Soccer, Sports

From the cheap seats: The Superclásico

Though casual football fans might not be aware, one of the biggest derbies on the planet is the Argentinian Primera División’s “Superclásico”: River Plate versus Boca Juniors. The two Buenos Aires clubs have had a fierce rivalry since 1913. Though they are now the two wealthiest clubs in Argentina, River is considered to be the rich person’s team, with the nickname “Los Millonarios,” while Boca is seen more as a blue collar club. Fueled by the demographic difference, the rivalry’s intensity boils over into violence between spectators from the two opposing sides. In 2013, the mounting tensions prompted the Argentinian Football Association to ban away supporters at all Argentinian football matches.

While in Buenos Aires, attending the Superclásico is a must for any football fan. A couple of friends and I bought tickets off an unauthorized dealer, since getting tickets directly from the club is impossible to do if you’re not a “socio”, a member of the club. On our way to El Monumental—River Plate’s stadium—we had to pass numerous checkpoints controlled by anti-riot police. Some were armed with rubber bullets, as though they were preparing for chaos. As we got closer to the stadium entrance, it became clear that they were armed for good reason: We saw some fans scale the fence, pass through barbed wire, and jump two stories to enter the stadium.

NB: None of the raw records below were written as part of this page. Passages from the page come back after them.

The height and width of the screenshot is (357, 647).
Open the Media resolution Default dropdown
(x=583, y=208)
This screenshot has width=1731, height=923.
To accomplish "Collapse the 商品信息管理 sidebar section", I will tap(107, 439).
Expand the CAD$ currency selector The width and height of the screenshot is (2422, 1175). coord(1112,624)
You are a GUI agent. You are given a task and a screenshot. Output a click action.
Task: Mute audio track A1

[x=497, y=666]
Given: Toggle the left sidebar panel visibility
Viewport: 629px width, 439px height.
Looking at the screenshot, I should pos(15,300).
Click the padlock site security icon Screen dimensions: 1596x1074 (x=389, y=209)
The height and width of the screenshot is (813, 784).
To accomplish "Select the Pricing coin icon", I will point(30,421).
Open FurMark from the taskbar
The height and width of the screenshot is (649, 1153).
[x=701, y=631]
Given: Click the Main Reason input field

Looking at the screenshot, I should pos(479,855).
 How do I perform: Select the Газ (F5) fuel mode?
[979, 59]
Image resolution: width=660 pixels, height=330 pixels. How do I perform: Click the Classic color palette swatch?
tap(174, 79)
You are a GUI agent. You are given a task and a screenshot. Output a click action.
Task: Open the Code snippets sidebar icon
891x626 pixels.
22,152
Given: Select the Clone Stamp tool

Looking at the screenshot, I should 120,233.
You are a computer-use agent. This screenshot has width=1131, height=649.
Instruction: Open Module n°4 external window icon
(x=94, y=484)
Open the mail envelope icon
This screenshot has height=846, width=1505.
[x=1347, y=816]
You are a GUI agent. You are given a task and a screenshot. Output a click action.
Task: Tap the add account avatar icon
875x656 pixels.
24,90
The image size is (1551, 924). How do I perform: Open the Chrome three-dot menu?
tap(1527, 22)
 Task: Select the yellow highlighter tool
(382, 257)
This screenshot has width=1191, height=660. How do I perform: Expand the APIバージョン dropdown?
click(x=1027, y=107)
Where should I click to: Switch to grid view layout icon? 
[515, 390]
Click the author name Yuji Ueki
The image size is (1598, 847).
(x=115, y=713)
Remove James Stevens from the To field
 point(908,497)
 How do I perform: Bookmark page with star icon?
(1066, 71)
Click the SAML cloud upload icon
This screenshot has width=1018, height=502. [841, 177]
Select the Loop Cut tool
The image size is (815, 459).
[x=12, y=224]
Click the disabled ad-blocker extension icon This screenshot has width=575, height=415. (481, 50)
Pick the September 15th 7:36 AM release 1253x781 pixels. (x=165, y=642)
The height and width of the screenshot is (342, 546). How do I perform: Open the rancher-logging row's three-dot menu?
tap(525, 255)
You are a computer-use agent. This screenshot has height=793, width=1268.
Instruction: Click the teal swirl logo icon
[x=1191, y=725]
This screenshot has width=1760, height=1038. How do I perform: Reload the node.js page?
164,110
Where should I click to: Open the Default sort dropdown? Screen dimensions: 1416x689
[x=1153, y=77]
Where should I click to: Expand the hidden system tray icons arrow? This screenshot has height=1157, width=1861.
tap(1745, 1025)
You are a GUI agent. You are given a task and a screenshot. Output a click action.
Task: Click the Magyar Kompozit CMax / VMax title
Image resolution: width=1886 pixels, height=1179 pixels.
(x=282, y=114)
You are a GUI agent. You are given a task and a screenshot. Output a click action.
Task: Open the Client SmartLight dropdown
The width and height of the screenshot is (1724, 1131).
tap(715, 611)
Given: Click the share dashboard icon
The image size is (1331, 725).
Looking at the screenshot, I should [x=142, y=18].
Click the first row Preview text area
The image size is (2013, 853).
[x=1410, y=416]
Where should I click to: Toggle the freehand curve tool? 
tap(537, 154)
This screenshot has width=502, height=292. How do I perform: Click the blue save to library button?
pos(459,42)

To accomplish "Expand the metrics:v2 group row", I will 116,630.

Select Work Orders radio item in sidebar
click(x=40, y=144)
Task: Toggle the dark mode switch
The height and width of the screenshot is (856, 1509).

However, these shenanigans were nothing compared to the “Barra Brava”, a term used to describe the hooligans who form organized fan groups for teams in Latin America. They ran toward the entry, where the police stood guarding the stadium. The front line was hit by police batons, yet they still pushed toward the entrance. The police threw tear gas, but the “Barra Brava” did not stop, and continued pushing until the police relented. There was another turnstile just before entering the stadium, but they were able to jump over it without too much resistance: The mob had already faced the anti-riot police, making the turnstiles mere hurdles.

Inside the stadium, alongside the River Plate “Barra Brava”, I understood why excitement for the game was so intense: There were already fireworks and smoke grenades, people chanting at the top of their lungs, standing on precarious walls, falling off and climbing back on as if it were nothing. Not a single person was sitting down, and joints travelled from hand to hand.

The mayhem never stopped, even when the visiting Boca Juniors scored: The fans kept chanting as if nothing happened. It was a complete mess, but a beautiful, somehow organized, mess. All the violence outside the stadium was gone. When River Plate finally equalized, the fans were absolutely ecstatic. A circle of men formed around every child to protect them from the crowd’s movements. Fans were in tears, hugging all those around them. Some never even looked at the game—they were the crowd leaders, pushing people to sing the different songs, praising River and mocking Boca. With the game almost finished and the Boca Juniors leading 2-1, the “Barra Brava” started a final chant that roughly translated to, “Whether you play well or bad, we stand beside you.”

Although the level of football did not rival the top European leagues, I have never seen fans so passionate or so united. The 61,000 people in the stadium felt like family. The game felt more like Sunday mass than a sports game; futbol really is Argentina’s religion.